What you have to do:
A verbatim copy of each record is required.

[Stored data]
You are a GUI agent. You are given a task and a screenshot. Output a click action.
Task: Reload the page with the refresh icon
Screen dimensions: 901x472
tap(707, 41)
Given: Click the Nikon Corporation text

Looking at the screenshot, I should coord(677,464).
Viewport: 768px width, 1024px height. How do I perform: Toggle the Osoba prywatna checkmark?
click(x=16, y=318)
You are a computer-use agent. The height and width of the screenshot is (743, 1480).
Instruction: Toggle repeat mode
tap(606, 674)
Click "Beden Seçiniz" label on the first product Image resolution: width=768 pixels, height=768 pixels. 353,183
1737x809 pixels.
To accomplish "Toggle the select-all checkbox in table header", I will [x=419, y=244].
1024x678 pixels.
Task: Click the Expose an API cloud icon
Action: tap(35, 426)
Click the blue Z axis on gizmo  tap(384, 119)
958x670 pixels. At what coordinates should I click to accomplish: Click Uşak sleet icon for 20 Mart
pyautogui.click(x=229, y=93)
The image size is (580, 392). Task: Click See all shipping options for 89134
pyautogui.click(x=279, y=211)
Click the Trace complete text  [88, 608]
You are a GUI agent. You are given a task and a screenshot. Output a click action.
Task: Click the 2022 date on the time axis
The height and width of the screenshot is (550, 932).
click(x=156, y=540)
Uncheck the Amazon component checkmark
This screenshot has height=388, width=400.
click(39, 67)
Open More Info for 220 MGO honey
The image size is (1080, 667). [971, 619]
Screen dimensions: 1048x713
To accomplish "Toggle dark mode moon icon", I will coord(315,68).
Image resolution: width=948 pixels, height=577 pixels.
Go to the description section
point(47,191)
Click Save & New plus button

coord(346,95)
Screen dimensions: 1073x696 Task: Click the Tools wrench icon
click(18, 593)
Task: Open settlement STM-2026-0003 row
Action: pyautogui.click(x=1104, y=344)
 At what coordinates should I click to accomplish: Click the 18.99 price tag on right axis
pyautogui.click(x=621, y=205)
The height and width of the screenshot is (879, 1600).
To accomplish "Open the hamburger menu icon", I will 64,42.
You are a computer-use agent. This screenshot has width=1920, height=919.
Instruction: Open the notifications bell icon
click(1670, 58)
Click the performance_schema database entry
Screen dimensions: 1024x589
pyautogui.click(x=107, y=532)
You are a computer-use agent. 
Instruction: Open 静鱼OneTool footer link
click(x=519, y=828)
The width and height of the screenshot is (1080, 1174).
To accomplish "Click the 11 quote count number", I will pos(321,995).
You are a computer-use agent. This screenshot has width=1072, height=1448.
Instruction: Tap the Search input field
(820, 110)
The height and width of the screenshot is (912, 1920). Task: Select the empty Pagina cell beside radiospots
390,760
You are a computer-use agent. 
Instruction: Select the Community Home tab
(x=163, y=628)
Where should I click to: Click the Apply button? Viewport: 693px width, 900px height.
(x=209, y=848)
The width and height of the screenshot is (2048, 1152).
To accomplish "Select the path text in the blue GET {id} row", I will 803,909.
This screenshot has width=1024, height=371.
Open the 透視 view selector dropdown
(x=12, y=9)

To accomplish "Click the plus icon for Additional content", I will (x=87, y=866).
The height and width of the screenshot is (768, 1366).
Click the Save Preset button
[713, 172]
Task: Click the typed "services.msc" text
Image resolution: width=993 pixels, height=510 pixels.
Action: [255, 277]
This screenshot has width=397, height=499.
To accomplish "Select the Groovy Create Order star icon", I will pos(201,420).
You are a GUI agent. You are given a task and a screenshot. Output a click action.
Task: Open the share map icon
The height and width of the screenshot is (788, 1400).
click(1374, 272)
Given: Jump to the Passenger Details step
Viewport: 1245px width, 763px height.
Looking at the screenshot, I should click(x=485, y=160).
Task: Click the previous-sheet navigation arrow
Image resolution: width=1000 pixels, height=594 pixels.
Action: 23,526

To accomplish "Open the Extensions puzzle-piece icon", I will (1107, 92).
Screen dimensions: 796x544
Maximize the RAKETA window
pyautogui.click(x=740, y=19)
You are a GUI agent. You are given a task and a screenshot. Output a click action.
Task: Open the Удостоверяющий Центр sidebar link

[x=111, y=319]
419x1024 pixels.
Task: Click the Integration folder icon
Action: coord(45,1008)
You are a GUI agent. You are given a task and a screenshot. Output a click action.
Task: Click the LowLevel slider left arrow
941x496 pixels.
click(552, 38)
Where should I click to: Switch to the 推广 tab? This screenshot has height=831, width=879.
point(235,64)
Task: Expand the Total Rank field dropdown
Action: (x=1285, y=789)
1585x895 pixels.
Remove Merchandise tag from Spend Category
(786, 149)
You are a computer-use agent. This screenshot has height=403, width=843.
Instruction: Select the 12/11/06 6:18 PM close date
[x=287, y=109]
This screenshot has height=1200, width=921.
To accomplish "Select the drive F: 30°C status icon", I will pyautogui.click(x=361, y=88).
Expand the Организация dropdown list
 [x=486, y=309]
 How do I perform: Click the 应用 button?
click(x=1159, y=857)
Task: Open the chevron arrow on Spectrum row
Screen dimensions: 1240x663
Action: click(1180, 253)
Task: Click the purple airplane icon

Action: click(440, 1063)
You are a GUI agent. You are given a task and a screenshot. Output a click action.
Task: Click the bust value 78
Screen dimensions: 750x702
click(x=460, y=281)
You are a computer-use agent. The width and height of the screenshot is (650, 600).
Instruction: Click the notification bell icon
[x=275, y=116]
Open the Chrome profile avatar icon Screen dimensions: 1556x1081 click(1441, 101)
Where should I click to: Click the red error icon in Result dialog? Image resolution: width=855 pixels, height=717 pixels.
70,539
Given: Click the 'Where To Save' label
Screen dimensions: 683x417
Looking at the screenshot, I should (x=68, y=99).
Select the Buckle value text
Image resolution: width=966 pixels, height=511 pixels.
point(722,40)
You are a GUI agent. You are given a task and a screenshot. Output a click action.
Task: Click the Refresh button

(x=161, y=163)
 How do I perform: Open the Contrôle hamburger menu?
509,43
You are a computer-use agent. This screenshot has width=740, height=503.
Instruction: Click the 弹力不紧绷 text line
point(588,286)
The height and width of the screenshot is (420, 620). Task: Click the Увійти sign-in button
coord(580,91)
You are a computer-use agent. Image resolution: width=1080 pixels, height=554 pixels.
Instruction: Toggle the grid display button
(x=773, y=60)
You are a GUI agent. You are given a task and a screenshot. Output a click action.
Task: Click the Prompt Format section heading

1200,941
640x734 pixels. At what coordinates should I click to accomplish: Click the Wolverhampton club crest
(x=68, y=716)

Exercise answer:
You are a GUI agent. You are given a task and a screenshot. Output a click action.
Task: Reload the page with the refresh icon
Screen dimensions: 901x472
tap(707, 41)
Given: Click the Nikon Corporation text

Looking at the screenshot, I should coord(677,464).
Viewport: 768px width, 1024px height. How do I perform: Toggle the Osoba prywatna checkmark?
click(x=16, y=318)
You are a computer-use agent. The height and width of the screenshot is (743, 1480).
Instruction: Toggle repeat mode
tap(606, 674)
Click "Beden Seçiniz" label on the first product Image resolution: width=768 pixels, height=768 pixels. 353,183
1737x809 pixels.
To accomplish "Toggle the select-all checkbox in table header", I will [x=419, y=244].
1024x678 pixels.
Task: Click the Expose an API cloud icon
Action: tap(35, 426)
Click the blue Z axis on gizmo  tap(384, 119)
958x670 pixels. At what coordinates should I click to accomplish: Click Uşak sleet icon for 20 Mart
pyautogui.click(x=229, y=93)
The image size is (580, 392). Task: Click See all shipping options for 89134
pyautogui.click(x=279, y=211)
Click the Trace complete text  [88, 608]
You are a GUI agent. You are given a task and a screenshot. Output a click action.
Task: Click the 2022 date on the time axis
The height and width of the screenshot is (550, 932).
click(x=156, y=540)
Uncheck the Amazon component checkmark
This screenshot has height=388, width=400.
click(39, 67)
Open More Info for 220 MGO honey
The image size is (1080, 667). [971, 619]
Screen dimensions: 1048x713
To accomplish "Toggle dark mode moon icon", I will coord(315,68).
Image resolution: width=948 pixels, height=577 pixels.
Go to the description section
point(47,191)
Click Save & New plus button

coord(346,95)
Screen dimensions: 1073x696 Task: Click the Tools wrench icon
click(18, 593)
Task: Open settlement STM-2026-0003 row
Action: pyautogui.click(x=1104, y=344)
 At what coordinates should I click to accomplish: Click the 18.99 price tag on right axis
pyautogui.click(x=621, y=205)
The height and width of the screenshot is (879, 1600).
To accomplish "Open the hamburger menu icon", I will 64,42.
You are a computer-use agent. This screenshot has width=1920, height=919.
Instruction: Open the notifications bell icon
click(1670, 58)
Click the performance_schema database entry
Screen dimensions: 1024x589
pyautogui.click(x=107, y=532)
You are a computer-use agent. 
Instruction: Open 静鱼OneTool footer link
click(x=519, y=828)
The width and height of the screenshot is (1080, 1174).
To accomplish "Click the 11 quote count number", I will pos(321,995).
You are a computer-use agent. This screenshot has width=1072, height=1448.
Instruction: Tap the Search input field
(820, 110)
The height and width of the screenshot is (912, 1920). Task: Select the empty Pagina cell beside radiospots
390,760
You are a computer-use agent. 
Instruction: Select the Community Home tab
(x=163, y=628)
Where should I click to: Click the Apply button? Viewport: 693px width, 900px height.
(x=209, y=848)
The width and height of the screenshot is (2048, 1152).
To accomplish "Select the path text in the blue GET {id} row", I will 803,909.
This screenshot has width=1024, height=371.
Open the 透視 view selector dropdown
(x=12, y=9)

To accomplish "Click the plus icon for Additional content", I will (x=87, y=866).
The height and width of the screenshot is (768, 1366).
Click the Save Preset button
[713, 172]
Task: Click the typed "services.msc" text
Image resolution: width=993 pixels, height=510 pixels.
Action: [255, 277]
This screenshot has width=397, height=499.
To accomplish "Select the Groovy Create Order star icon", I will pos(201,420).
You are a GUI agent. You are given a task and a screenshot. Output a click action.
Task: Open the share map icon
The height and width of the screenshot is (788, 1400).
click(1374, 272)
Given: Jump to the Passenger Details step
Viewport: 1245px width, 763px height.
Looking at the screenshot, I should click(x=485, y=160).
Task: Click the previous-sheet navigation arrow
Image resolution: width=1000 pixels, height=594 pixels.
Action: 23,526

To accomplish "Open the Extensions puzzle-piece icon", I will (1107, 92).
Screen dimensions: 796x544
Maximize the RAKETA window
pyautogui.click(x=740, y=19)
You are a GUI agent. You are given a task and a screenshot. Output a click action.
Task: Open the Удостоверяющий Центр sidebar link

[x=111, y=319]
419x1024 pixels.
Task: Click the Integration folder icon
Action: coord(45,1008)
You are a GUI agent. You are given a task and a screenshot. Output a click action.
Task: Click the LowLevel slider left arrow
941x496 pixels.
click(552, 38)
Where should I click to: Switch to the 推广 tab? This screenshot has height=831, width=879.
point(235,64)
Task: Expand the Total Rank field dropdown
Action: (x=1285, y=789)
1585x895 pixels.
Remove Merchandise tag from Spend Category
(786, 149)
You are a computer-use agent. This screenshot has height=403, width=843.
Instruction: Select the 12/11/06 6:18 PM close date
[x=287, y=109]
This screenshot has height=1200, width=921.
To accomplish "Select the drive F: 30°C status icon", I will pyautogui.click(x=361, y=88).
Expand the Организация dropdown list
 [x=486, y=309]
 How do I perform: Click the 应用 button?
click(x=1159, y=857)
Task: Open the chevron arrow on Spectrum row
Screen dimensions: 1240x663
Action: click(1180, 253)
Task: Click the purple airplane icon

Action: click(440, 1063)
You are a GUI agent. You are given a task and a screenshot. Output a click action.
Task: Click the bust value 78
Screen dimensions: 750x702
click(x=460, y=281)
You are a computer-use agent. The width and height of the screenshot is (650, 600).
Instruction: Click the notification bell icon
[x=275, y=116]
Open the Chrome profile avatar icon Screen dimensions: 1556x1081 click(1441, 101)
Where should I click to: Click the red error icon in Result dialog? Image resolution: width=855 pixels, height=717 pixels.
70,539
Given: Click the 'Where To Save' label
Screen dimensions: 683x417
Looking at the screenshot, I should (x=68, y=99).
Select the Buckle value text
Image resolution: width=966 pixels, height=511 pixels.
point(722,40)
You are a GUI agent. You are given a task and a screenshot. Output a click action.
Task: Click the Refresh button

(x=161, y=163)
 How do I perform: Open the Contrôle hamburger menu?
509,43
You are a computer-use agent. This screenshot has width=740, height=503.
Instruction: Click the 弹力不紧绷 text line
point(588,286)
The height and width of the screenshot is (420, 620). Task: Click the Увійти sign-in button
coord(580,91)
You are a computer-use agent. Image resolution: width=1080 pixels, height=554 pixels.
Instruction: Toggle the grid display button
(x=773, y=60)
You are a GUI agent. You are given a task and a screenshot. Output a click action.
Task: Click the Prompt Format section heading

1200,941
640x734 pixels. At what coordinates should I click to accomplish: Click the Wolverhampton club crest
(x=68, y=716)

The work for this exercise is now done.